Respondent admits that it knew of the COVID-19 virus and that infection could result in serious illness or death. (Tr. 182, 193). Respondent admitted that it knew the virus was a respiratory illness that spread through the air. (Tr. 56, 182, 191-92). The owner, Ms. Murrell-Rosario, testified that she knew that people over 65 or “had two or more comorbidities” were at a higher risk for serious illness and fatalities from COVID-19. (Tr. 182, 193). And, the owner knew that one LTS employee was over 65. (Tr. 182). Even so, she did not believe it was serious because “the office staff is mostly in their 30s.” (Tr. 182). Despite knowing that COVID-19 was a respiratory virus that spread through the air and could result in serious illness or death, the only measures the Respondent took were to address what she classified as a “respiratory virus” and not “specifically” geared to COVID-19. (Tr. 182). In prior years her protocols were ventilation and cleaning surfaces. She added to the office policy, washing hands and not allowing masks to be worn in the office. This state of mind demonstrates plain indifference to the hazard.

LTS had a heightened awareness of the need to protect its employees from COVID-19 due to the DLS Order and DLS Citations. The DLS Order and DLS Citations emphasized the need to protect both employees and customers from exposure to COVID-19 through the use of face coverings and physical distancing in the office setting. (GX-3, GX-5, GX-6).

The Secretary proved Respondent had a willful state of mind as it was plainly indifferent to the hazard of unnecessary COVID-19 exposure to its employees and had a heightened awareness of the conditions in its office.

Other Arguments

  Respondent also asserted Secretary’s case fails because the general duty clause was pre-empted and that a recent Supreme Court decision precludes COVID-19 hazards from OSHA jurisdiction.

──────────

To do:
Summarize the passage on Respondent's COVID-19 precautions in three sentences.

Dataset entries:
──────────

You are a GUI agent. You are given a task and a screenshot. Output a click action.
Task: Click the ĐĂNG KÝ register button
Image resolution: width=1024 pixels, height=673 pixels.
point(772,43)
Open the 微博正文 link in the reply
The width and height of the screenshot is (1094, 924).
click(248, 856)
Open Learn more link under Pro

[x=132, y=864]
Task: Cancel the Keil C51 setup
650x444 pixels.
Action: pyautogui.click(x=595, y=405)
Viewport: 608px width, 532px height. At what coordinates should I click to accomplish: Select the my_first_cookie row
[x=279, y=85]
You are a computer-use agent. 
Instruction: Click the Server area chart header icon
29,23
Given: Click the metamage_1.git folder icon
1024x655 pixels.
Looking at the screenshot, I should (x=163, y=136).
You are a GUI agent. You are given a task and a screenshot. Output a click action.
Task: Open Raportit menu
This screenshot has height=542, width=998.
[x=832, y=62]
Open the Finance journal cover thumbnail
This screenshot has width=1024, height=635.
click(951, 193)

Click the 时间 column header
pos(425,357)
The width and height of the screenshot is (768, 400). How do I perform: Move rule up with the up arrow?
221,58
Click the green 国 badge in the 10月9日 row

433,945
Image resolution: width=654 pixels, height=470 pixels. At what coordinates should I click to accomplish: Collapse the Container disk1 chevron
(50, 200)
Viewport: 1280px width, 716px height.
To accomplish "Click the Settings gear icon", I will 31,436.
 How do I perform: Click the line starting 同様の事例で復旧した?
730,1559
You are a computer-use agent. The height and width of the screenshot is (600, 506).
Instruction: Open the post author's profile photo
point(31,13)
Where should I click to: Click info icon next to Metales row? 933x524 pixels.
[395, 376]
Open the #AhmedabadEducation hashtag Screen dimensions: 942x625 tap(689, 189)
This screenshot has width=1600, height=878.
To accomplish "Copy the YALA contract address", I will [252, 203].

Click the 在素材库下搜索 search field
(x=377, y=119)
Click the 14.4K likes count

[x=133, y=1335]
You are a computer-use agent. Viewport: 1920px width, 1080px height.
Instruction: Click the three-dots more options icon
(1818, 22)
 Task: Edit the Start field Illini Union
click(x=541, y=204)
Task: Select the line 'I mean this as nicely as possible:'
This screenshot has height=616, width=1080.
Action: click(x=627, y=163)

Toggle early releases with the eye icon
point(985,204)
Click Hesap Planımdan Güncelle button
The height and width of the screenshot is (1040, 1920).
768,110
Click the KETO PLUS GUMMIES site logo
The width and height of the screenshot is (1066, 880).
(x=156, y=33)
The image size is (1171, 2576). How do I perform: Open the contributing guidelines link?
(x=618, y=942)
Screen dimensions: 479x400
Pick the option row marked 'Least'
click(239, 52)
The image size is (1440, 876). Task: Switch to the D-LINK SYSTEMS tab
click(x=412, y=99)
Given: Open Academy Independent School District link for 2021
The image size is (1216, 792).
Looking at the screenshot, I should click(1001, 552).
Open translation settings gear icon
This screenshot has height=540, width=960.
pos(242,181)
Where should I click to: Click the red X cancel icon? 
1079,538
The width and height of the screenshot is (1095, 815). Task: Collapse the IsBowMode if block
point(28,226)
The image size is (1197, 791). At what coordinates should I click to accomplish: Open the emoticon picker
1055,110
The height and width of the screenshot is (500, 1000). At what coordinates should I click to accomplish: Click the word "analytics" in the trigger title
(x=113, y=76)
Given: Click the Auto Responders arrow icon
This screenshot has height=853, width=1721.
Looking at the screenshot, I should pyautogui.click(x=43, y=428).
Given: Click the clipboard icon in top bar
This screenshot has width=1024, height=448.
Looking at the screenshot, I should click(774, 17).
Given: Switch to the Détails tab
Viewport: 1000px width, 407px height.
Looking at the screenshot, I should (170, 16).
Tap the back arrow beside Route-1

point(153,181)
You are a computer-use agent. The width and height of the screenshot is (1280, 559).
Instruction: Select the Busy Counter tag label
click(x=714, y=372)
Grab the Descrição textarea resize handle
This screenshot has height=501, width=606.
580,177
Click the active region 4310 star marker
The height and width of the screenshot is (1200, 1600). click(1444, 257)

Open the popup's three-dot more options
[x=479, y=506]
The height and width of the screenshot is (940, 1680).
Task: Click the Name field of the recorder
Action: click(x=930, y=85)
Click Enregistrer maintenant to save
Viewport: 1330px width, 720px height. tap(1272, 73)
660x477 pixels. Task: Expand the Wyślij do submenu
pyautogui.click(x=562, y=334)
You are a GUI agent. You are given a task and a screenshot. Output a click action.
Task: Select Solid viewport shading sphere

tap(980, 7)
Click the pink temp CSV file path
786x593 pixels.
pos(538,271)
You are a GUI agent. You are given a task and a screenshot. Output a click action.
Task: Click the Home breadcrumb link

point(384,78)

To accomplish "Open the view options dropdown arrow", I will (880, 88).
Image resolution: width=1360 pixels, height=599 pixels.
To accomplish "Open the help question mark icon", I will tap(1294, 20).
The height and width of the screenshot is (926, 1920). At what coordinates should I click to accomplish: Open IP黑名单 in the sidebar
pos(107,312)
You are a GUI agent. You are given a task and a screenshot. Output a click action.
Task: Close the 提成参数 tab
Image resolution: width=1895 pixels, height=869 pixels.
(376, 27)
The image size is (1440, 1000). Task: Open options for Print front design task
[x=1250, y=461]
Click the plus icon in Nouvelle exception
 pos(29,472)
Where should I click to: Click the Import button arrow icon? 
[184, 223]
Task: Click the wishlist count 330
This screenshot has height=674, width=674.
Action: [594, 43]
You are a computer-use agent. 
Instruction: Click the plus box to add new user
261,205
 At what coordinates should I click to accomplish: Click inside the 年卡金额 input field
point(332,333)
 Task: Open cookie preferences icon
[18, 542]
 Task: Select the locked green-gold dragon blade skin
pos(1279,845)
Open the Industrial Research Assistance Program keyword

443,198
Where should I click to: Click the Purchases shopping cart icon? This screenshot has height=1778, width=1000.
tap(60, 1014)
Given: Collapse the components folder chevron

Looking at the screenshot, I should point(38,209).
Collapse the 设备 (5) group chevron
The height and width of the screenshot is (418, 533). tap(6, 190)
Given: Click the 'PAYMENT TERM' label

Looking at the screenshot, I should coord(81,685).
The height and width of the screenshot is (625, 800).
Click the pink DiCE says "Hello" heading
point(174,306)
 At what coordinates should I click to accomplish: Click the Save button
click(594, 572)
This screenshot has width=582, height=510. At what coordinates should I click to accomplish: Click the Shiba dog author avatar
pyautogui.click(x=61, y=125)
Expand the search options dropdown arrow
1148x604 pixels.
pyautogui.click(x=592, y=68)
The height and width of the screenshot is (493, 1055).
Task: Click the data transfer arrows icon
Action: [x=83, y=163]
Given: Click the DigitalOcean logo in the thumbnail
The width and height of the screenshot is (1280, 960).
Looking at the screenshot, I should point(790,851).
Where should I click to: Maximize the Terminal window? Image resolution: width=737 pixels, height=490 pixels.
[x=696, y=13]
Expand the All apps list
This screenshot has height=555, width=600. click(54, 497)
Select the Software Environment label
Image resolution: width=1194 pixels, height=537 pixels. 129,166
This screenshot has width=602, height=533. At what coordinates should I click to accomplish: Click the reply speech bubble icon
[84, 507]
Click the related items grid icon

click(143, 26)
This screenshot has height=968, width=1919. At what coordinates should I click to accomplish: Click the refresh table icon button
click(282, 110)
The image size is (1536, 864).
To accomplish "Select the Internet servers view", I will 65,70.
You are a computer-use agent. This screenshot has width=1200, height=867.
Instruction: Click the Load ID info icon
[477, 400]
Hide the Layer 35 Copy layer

──────────

Response for this exercise:
Respondent knew that COVID-19 was an airborne respiratory illness that could cause serious illness or death, and its owner knew that one employee was over 65. Even so, she did not consider it serious and kept to general respiratory-virus measures of ventilation, surface cleaning and handwashing while not allowing masks in the office. The DLS Order and DLS Citations had given LTS heightened awareness of the need for face coverings and physical distancing, and the Secretary proved a willful state of mind through plain indifference to the hazard, though Respondent also argued that the general duty clause was pre-empted and that a recent Supreme Court decision precludes COVID-19 hazards from OSHA jurisdiction.